Records:
#####

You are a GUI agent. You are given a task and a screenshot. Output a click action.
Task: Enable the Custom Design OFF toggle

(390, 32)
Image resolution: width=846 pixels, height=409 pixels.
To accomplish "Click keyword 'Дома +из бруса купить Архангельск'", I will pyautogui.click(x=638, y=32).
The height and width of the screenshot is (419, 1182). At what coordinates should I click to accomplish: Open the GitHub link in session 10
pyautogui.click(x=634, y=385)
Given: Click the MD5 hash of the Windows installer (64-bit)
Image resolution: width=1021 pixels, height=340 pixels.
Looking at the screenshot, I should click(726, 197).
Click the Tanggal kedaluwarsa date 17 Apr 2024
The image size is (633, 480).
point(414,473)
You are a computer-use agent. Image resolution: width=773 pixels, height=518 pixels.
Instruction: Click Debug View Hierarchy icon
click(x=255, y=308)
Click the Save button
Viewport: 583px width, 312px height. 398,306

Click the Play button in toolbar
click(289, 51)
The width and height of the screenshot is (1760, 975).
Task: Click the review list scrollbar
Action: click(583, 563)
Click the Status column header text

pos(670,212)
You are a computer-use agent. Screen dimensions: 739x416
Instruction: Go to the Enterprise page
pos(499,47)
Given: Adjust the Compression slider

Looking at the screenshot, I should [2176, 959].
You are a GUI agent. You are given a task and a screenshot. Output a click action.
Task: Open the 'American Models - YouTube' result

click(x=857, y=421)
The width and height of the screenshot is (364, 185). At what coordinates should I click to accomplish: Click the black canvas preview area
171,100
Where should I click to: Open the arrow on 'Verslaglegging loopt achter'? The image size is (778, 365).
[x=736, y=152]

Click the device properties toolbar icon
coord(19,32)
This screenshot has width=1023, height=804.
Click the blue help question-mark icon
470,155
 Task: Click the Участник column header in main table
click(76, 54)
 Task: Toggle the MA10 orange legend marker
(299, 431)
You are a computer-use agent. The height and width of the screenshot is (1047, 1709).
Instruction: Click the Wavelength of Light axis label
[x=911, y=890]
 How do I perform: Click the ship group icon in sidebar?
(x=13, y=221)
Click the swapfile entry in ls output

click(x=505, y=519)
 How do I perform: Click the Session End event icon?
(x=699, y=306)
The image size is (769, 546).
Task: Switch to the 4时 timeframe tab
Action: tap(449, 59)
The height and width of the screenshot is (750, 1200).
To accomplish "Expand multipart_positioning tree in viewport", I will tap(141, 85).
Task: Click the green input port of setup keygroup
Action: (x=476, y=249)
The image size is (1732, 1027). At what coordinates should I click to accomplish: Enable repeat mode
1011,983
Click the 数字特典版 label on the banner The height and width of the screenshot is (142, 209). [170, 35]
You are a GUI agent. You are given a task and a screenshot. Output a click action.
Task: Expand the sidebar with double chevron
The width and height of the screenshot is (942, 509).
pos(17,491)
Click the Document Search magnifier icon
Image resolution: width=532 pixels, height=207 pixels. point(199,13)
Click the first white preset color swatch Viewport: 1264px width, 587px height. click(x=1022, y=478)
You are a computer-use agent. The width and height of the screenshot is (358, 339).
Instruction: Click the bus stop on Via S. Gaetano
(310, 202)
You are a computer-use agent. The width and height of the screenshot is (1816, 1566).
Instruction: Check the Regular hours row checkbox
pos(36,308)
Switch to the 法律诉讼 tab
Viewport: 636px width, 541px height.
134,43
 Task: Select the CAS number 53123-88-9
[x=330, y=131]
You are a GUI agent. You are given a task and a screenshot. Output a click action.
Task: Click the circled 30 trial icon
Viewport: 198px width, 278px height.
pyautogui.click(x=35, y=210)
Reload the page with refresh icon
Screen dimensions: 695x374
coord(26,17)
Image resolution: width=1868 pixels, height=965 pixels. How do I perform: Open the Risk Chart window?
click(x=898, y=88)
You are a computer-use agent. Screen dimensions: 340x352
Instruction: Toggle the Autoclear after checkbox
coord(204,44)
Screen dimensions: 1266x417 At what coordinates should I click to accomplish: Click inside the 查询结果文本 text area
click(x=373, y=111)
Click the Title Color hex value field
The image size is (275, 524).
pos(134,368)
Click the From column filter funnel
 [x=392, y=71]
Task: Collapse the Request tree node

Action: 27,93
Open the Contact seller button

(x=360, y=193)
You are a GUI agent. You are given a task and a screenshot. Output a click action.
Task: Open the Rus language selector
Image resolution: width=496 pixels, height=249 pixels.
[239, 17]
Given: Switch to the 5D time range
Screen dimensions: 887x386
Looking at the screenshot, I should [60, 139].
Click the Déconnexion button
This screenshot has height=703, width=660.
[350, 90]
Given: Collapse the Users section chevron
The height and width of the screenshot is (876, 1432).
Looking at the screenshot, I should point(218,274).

#####

_GIVEN TASK:_
How many lines in the data above contain the string "should"? Reply with the count alone.

_SOLUTION TO THE EXERCISE:_
9